### Texto de la página

* * *

El paradigma de simplicidad
Para comprender el problema de la complejidad hay que saber, antes
que nada, que hay un paradigma de simplicidad. La palabra paradigma
es empleada a menudo. En nuestra concepción, un paradigma
está constituido por un cierto tipo de relación lógica
extremadamente fuerte entre nociones maestras, nociones clave, principios
clave. Esa relación y esos principios van a gobernar todos
los discursos que obedecen, inconscientemente, a su gobierno.
Así es que el paradigma de simplicidad es un paradigma que
pone orden en el universo, y persigue al desorden. El orden se reduce
a una ley, a un principio. La simplicidad ve a lo uno y ve a lo
múltiple, pero no puede ver que lo Uno puede, al mismo tiempo,
ser Múltiple. El principio de simplicidad o bien separa lo
que está ligado (disyunción), o bien unifica lo que
es diverso (reducción).

* * *

### Material de origen
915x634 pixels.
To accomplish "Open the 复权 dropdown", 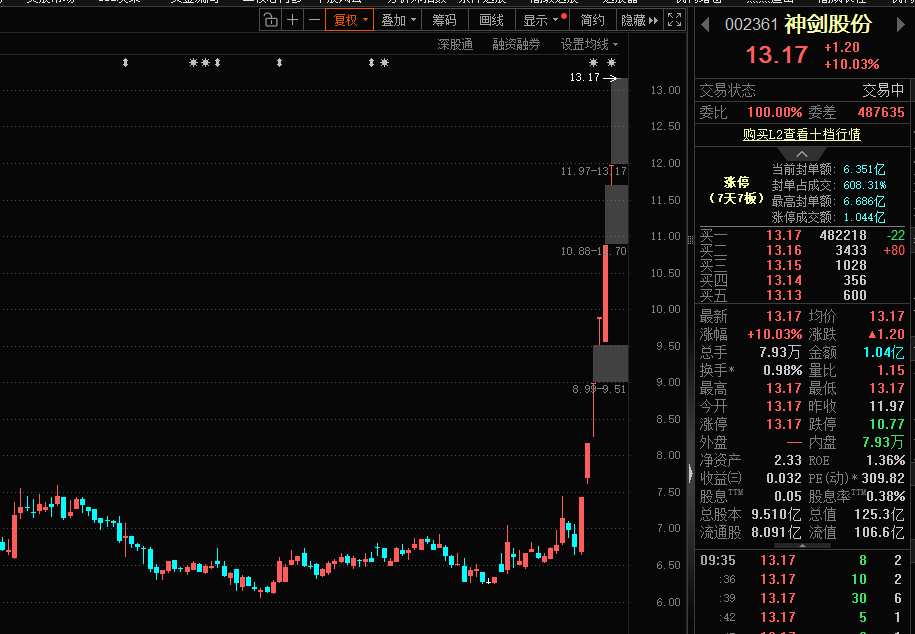I will click(351, 20).
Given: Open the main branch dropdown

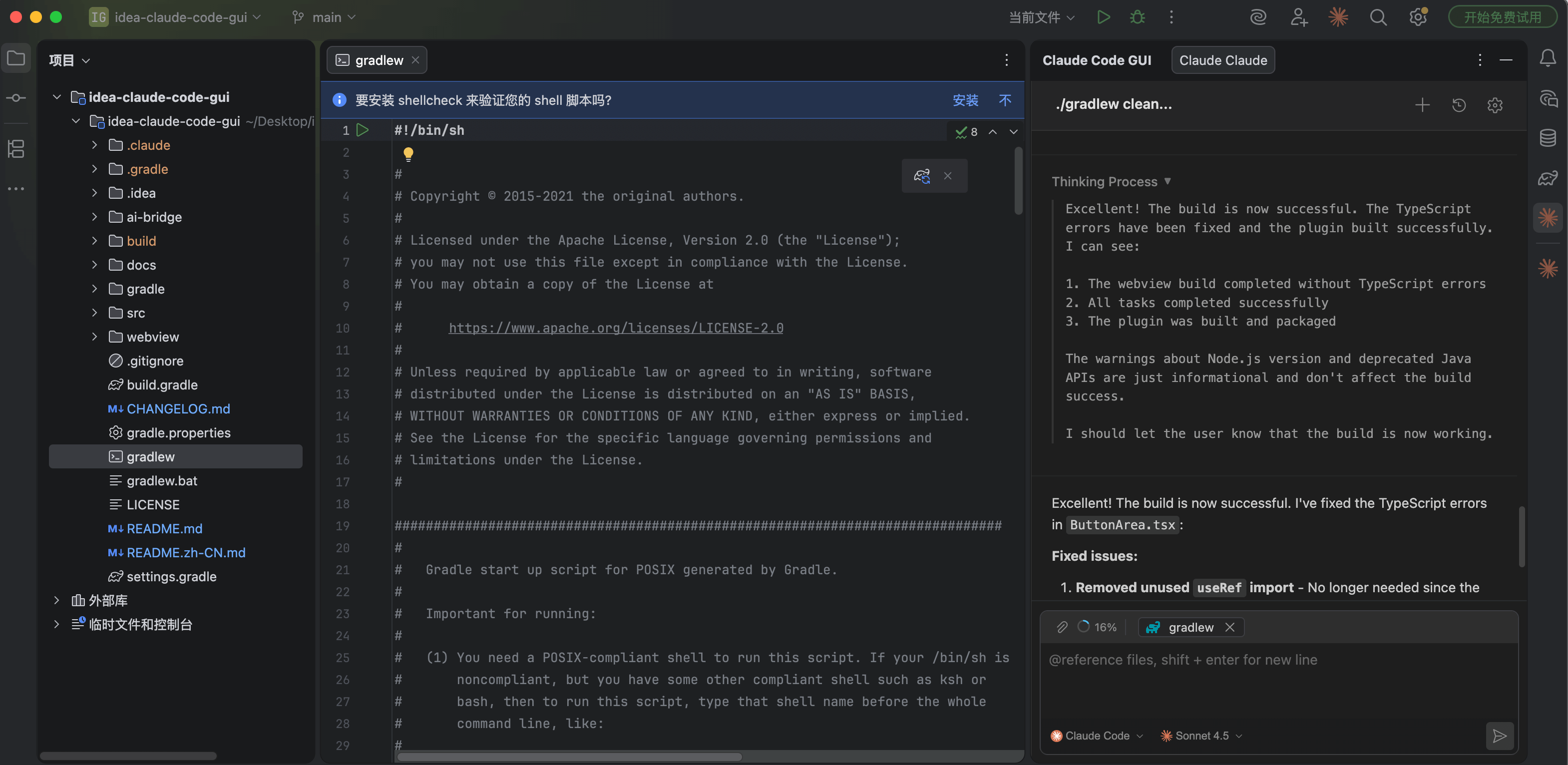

* * *

### Problemas y tareas
1. ¿Cómo se traduce al inglés la oración "El orden se reduce a una ley, a un principio." del texto sobre el paradigma de simplicidad?
2. ¿Puedes reproducir sin cambios el fragmento del texto sobre el paradigma de simplicidad que empieza en "Así es que el" y termina en "es diverso (reducción)."?

### Respuestas
1. Order is reduced to a law, to a principle.

2.
Así es que el paradigma de simplicidad es un paradigma que
pone orden en el universo, y persigue al desorden. El orden se reduce
a una ley, a un principio. La simplicidad ve a lo uno y ve a lo
múltiple, pero no puede ver que lo Uno puede, al mismo tiempo,
ser Múltiple. El principio de simplicidad o bien separa lo
que está ligado (disyunción), o bien unifica lo que
es diverso (reducción).